Is a fiacla gránna buí.


Hubail rubail bubail,

Hubail rubail bubail.

Vintage Halloween Postcard
Creative Commons License Photo Credit: Dave via Compfight


An bhfaca tú 

an chailleach?

Chonaic mise í,

Lena cat mór fada,

Ar an scuab ina suí,


Hubail rubail bubail,

Hubail rubail bubail.

Vintage Halloween Postcard artist Ellen H Clapsaddle
Creative Commons License Photo Credit: Dave via Compfight

4 thoughts on “Countdown to Halloween: An bhfaca tú an chailleach?

  1. Hello Ms B. How do you like your new class?
    I love all the work still using Compfight.
    Do you know were the bottle went from last year?

  2. Why Lewis, thank you. Lovely to hear from you 🙂

    You did GREAT work on the blog last year using Compfight.

    I haven’t heard anything about our message in the bottle … YET.
    If I do, I’ll be sure to tell you.
    With every good wish, your OLD teacher 😉

    PS Up Liverpool 😀

  3. Hello Ireland! I am surprized to see all of the Halloween posts. Is it celebrated in your country like it is in America wtih costumes and people going door to door in costumes collecting sweets and candy?
    Mr Webb and Room Five, Melville Intermediate School, Hamilton, Waikato, New Zealand.

  4. Hi Mr.Webb,

    Most certainly we celebrate Halloween:D and in many ways the more recent additions to our traditions are influenced by the USA, as you say, dressing up in costumes and going ‘trick or treating’.

    However a celebration at this time goes way back into the mists of time. Here in the Northern Hemisphere we need some diversion as the cold, dark nights arrive. So the Celts celebrated Halloween as Samhain, the ‘All Souls’, when it was said that the souls of those who had passed revisited us here the mortal world. The celebration marked the end of Summer and the start of the Winter months.

    Here are the most notable Irish Halloween Traditions:

    Traditionally for dinner there was ‘Colcannon’; a plate of mashed potato, cabbage and onion. Pennies were wrapped up in baking paper and placed in the mash for children to find and keep!

    The traditional Halloween cake is barmbrack which is a fruit cake. Once again you have to be careful eating this or you would break your teeth because there are ‘tokens’ hidden in it. If you got the rag then the next year would be a poor one. If you got the coin then you could look forward to a year of riches. Finding the ring was said to predict an engagement. If you wanted to find out who your future partner might be you were advised to peel an apple in one go. The single apple peel was then dropped on the floor to show the initials of this mystery person.

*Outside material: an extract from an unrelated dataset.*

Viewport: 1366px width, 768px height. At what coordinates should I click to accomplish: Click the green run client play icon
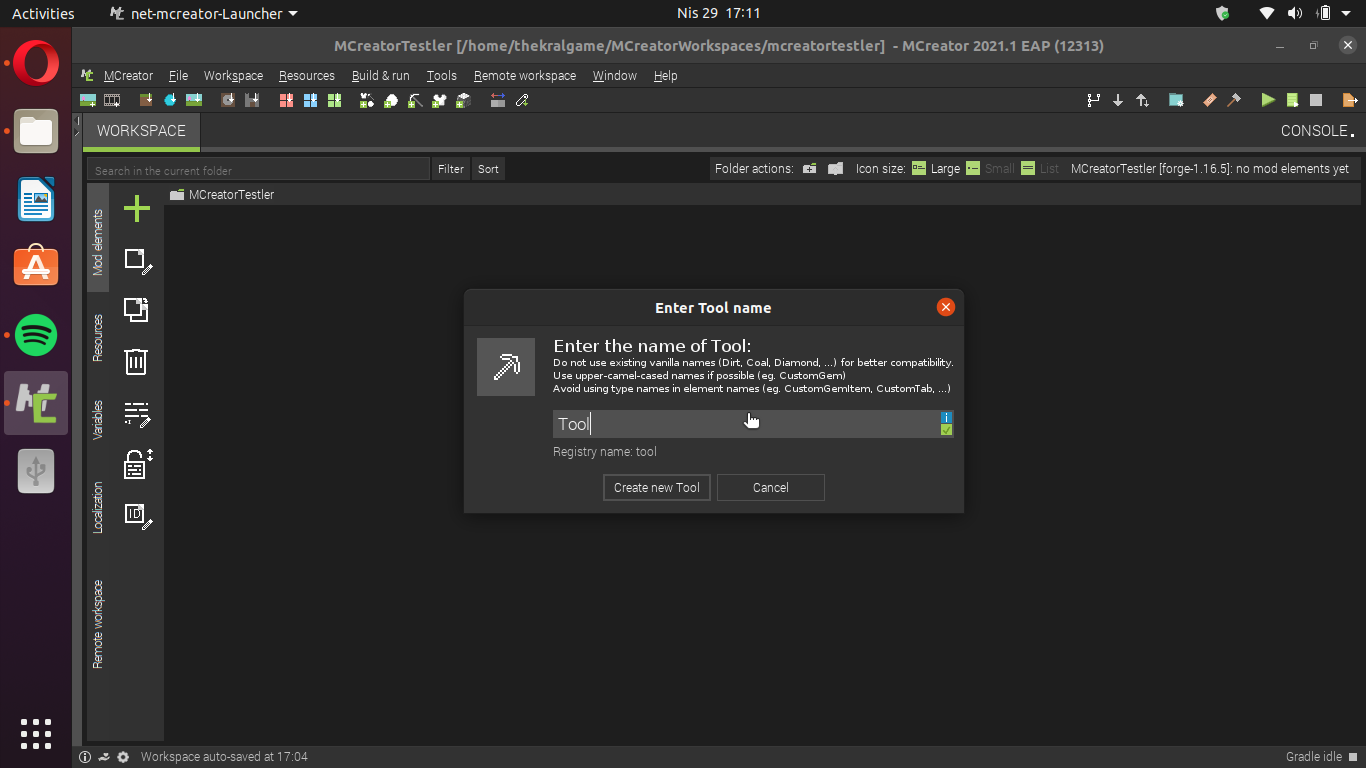click(1268, 100)
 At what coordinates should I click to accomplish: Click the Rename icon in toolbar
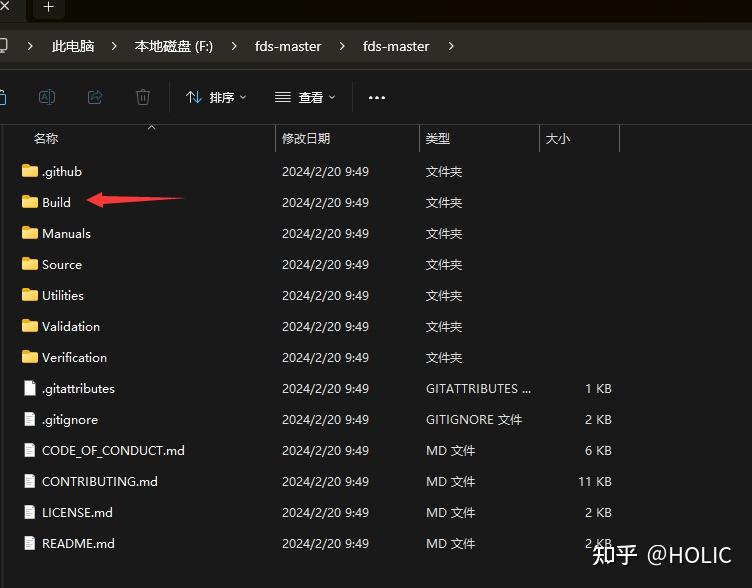47,97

    The tradition of Jack O’Lanterns travelled from Ireland to the USA. But originally the Irish carved out turnips. When the Irish emigrated to America there was not a great supply of turnips so pumpkins were used instead. Pumpkins are easier to carve than turnips too!

    Though wearing costumes and ‘trick or treating’ seem to have been imported from the USA, a tradition of wearing disguise also dates back to Celtic times. By disguising themselves people hoped superstitiously that the souls who were visiting would leave them alone.

    Halloween Games include ‘Snap Apple’. An apple is suspended from a string and children are blindfolded. The first child to get a decent bite of the apple gets to keep their prize. A variation of this game involves hanging a bar of soap with the apple. The risk was then that one would get a mouthful of soap instead of apple. The same game can be played by placing apples in a basin of water and trying to get a grip on the fruit!

    The Halloween bonfire is another tradition and a more modern addition is the use of fireworks, though they are illegal in Ireland.

    Bonfires and fireworks have safety considerations, so in school we would also do some work on Fire Safety at Halloween. We posted all these Halloween poems a bit prematurely, as we celebrate Halloween on 31st October. However many teachers do their planning for the month of October, this weekend, so we thought it would be useful to post these poems now.

    It may well be that Halloween is a Celtic Tradition from Europe that travelled with the emigrants to the USA. In the ‘New World’ these traditions took on a new lease of life and were re-exported back to Ireland in perhaps a more commercial way.

    Thanking you for your continuing comments and interest in our blog all the way from New Zealand 🙂

    Does New Zealand have a Halloween Tradition?